[Excerpts from a dataset]
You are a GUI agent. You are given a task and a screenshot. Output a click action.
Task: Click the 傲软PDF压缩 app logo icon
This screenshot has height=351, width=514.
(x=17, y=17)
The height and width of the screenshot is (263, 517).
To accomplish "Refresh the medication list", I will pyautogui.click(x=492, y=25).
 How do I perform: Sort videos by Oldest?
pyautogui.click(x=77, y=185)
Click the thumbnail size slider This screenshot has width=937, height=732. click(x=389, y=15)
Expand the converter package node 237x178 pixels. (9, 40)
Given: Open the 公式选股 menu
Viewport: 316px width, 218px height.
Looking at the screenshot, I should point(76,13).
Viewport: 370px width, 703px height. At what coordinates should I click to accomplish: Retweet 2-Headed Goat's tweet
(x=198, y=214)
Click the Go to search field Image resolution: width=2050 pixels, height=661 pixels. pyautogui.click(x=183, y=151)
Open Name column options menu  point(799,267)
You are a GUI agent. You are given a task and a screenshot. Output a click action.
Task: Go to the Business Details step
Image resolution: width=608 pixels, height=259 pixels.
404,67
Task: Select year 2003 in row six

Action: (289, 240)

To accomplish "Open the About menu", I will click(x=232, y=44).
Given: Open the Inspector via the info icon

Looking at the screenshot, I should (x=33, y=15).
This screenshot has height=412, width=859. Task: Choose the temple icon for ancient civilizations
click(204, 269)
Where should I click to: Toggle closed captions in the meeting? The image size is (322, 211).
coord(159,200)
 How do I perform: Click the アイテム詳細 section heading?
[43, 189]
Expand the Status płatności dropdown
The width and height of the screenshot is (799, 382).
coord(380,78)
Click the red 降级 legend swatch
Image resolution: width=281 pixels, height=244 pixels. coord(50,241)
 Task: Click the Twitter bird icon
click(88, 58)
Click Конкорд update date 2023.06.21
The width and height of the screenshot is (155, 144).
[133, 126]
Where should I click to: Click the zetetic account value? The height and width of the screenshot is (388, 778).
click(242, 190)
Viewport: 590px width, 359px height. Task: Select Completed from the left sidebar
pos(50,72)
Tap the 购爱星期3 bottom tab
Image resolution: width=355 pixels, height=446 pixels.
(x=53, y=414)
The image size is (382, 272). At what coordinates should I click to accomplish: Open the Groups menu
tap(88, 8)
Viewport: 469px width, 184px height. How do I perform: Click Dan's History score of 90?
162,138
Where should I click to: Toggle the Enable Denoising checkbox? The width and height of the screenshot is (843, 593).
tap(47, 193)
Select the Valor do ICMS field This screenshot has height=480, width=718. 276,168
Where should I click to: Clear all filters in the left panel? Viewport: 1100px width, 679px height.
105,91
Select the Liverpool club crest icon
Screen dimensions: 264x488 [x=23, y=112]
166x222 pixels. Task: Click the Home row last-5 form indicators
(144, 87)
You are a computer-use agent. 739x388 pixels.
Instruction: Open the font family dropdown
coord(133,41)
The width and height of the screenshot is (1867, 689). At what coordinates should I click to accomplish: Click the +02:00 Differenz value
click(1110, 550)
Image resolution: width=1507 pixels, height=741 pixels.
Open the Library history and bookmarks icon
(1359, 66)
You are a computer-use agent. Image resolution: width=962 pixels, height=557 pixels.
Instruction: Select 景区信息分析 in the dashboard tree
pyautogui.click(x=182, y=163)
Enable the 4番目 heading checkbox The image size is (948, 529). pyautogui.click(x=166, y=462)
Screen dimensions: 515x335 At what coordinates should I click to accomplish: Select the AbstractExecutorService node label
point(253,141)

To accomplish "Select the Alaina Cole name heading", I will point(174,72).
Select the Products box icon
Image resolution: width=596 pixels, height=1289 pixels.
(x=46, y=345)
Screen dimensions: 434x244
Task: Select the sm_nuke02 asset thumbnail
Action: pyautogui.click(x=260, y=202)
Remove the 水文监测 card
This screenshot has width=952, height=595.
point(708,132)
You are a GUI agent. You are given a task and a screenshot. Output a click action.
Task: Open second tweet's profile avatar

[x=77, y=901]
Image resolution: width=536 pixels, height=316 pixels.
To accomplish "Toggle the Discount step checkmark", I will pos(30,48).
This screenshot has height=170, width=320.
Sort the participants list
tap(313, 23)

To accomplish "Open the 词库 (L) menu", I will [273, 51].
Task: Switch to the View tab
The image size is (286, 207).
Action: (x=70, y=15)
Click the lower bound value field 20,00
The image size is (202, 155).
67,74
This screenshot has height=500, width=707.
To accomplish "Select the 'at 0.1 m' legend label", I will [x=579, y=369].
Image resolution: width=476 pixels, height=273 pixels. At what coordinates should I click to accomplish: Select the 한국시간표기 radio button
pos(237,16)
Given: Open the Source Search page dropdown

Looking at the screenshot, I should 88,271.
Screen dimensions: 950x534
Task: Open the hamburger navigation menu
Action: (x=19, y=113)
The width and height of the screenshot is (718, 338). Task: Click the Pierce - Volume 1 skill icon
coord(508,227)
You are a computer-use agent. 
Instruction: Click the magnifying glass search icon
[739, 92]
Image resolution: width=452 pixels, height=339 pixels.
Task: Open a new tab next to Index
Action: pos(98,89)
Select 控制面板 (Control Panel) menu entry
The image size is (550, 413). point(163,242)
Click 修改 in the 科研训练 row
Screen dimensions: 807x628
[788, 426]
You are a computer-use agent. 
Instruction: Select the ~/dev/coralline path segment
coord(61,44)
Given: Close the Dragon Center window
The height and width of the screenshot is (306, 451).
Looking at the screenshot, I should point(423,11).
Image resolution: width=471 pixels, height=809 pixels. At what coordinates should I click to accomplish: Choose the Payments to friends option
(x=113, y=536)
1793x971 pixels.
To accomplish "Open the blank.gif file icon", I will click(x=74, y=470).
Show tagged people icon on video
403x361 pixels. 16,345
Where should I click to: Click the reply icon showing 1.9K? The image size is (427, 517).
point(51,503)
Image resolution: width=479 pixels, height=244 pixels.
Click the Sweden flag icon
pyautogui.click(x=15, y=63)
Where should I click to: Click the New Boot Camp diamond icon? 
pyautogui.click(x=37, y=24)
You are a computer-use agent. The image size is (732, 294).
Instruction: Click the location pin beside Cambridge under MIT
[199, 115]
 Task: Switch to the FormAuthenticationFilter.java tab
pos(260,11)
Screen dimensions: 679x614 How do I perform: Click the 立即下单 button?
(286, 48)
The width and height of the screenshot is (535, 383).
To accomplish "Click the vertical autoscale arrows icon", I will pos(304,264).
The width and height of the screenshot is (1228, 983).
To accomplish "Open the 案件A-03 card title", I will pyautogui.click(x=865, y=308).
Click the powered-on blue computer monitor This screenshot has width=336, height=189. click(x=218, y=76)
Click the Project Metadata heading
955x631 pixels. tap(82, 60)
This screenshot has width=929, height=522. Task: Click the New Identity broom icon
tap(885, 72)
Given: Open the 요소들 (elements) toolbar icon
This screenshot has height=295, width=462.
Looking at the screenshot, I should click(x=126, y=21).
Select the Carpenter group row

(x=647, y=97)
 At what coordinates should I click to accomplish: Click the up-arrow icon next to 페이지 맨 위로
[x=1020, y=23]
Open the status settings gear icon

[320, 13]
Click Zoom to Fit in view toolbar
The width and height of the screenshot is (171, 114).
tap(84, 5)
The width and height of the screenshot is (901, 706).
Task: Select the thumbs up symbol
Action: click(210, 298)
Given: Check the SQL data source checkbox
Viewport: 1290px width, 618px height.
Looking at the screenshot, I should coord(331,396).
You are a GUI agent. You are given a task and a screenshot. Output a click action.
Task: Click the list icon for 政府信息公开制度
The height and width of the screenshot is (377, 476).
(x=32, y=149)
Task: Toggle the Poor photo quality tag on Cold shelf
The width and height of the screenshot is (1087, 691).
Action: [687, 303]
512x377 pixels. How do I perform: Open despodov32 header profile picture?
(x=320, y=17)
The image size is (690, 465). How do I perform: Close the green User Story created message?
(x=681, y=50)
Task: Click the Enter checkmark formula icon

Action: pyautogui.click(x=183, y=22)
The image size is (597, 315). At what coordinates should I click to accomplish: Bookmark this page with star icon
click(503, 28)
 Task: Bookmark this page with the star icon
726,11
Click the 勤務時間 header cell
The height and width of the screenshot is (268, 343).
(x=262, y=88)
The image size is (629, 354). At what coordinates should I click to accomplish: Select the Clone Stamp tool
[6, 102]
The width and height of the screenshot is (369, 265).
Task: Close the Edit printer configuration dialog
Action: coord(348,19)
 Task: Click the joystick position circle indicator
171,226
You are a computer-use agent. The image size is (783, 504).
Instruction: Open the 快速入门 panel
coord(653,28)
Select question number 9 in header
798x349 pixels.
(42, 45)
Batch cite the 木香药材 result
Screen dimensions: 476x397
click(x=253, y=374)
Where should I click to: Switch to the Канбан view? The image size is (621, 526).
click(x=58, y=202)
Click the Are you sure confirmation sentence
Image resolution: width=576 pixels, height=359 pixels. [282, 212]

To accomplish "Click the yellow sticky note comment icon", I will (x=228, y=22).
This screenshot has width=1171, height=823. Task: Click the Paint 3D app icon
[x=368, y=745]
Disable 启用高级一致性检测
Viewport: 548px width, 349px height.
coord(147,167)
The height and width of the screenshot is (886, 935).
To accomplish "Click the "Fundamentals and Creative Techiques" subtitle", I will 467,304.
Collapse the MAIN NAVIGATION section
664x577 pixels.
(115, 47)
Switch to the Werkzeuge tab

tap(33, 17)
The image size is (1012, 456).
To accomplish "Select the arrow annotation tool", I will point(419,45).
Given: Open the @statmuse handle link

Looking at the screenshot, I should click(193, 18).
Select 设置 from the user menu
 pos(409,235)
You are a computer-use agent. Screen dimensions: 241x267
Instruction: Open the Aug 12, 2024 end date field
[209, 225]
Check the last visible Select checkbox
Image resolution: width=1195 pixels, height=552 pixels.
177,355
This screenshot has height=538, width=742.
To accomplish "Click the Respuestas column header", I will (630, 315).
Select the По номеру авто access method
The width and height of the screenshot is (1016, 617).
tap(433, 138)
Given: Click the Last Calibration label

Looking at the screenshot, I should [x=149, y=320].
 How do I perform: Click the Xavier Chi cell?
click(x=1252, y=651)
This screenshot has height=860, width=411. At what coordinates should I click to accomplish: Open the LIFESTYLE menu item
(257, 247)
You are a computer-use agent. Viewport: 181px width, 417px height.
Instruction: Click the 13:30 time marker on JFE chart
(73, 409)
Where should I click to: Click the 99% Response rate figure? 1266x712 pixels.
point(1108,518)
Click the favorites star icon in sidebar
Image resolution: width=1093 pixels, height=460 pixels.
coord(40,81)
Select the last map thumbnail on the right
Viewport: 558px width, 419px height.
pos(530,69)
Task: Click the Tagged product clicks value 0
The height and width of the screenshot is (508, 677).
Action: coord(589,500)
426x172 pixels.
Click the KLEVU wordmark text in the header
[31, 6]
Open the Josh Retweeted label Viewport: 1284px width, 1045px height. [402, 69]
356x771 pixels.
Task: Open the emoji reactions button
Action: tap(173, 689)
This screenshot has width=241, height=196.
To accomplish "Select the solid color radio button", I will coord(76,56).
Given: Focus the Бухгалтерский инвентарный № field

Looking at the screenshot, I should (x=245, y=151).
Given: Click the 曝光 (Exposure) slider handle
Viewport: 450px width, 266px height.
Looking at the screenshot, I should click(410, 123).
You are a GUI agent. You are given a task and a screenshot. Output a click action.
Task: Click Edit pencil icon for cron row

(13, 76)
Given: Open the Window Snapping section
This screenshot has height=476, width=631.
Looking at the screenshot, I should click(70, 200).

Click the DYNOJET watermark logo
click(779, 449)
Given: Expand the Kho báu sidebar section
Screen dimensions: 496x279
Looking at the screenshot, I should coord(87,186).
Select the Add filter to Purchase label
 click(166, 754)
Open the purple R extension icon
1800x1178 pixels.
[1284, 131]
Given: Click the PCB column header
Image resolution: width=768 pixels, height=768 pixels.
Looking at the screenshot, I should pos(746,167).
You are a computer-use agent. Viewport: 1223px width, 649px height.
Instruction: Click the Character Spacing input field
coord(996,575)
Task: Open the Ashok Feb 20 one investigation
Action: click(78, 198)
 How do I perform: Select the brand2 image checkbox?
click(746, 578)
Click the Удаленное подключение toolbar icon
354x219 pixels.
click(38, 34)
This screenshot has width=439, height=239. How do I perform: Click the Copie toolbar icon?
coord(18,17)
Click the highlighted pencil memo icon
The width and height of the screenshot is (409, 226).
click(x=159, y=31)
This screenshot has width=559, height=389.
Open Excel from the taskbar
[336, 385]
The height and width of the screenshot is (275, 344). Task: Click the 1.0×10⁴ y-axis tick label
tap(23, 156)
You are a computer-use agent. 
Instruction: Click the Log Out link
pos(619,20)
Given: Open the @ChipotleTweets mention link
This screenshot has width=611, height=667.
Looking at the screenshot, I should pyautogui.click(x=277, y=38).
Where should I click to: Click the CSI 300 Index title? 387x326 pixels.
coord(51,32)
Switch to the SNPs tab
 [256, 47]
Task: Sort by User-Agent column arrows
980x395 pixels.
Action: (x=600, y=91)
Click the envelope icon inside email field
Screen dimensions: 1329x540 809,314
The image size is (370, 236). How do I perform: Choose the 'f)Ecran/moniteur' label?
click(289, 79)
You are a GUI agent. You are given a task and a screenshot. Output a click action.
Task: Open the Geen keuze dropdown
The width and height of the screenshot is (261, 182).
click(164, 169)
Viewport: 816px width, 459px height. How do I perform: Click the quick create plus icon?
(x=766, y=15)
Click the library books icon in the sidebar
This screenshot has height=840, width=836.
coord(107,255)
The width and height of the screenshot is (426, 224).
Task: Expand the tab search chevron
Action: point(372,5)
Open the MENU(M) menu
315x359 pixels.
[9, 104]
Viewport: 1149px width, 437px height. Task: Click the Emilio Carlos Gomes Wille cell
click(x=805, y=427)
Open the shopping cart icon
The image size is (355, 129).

* [Exercise goal] Go through the data and gather every line that holds "slider".

* [Exercise response]
Click the thumbnail size slider This screenshot has width=937, height=732. click(x=389, y=15)
Given: Click the 曝光 (Exposure) slider handle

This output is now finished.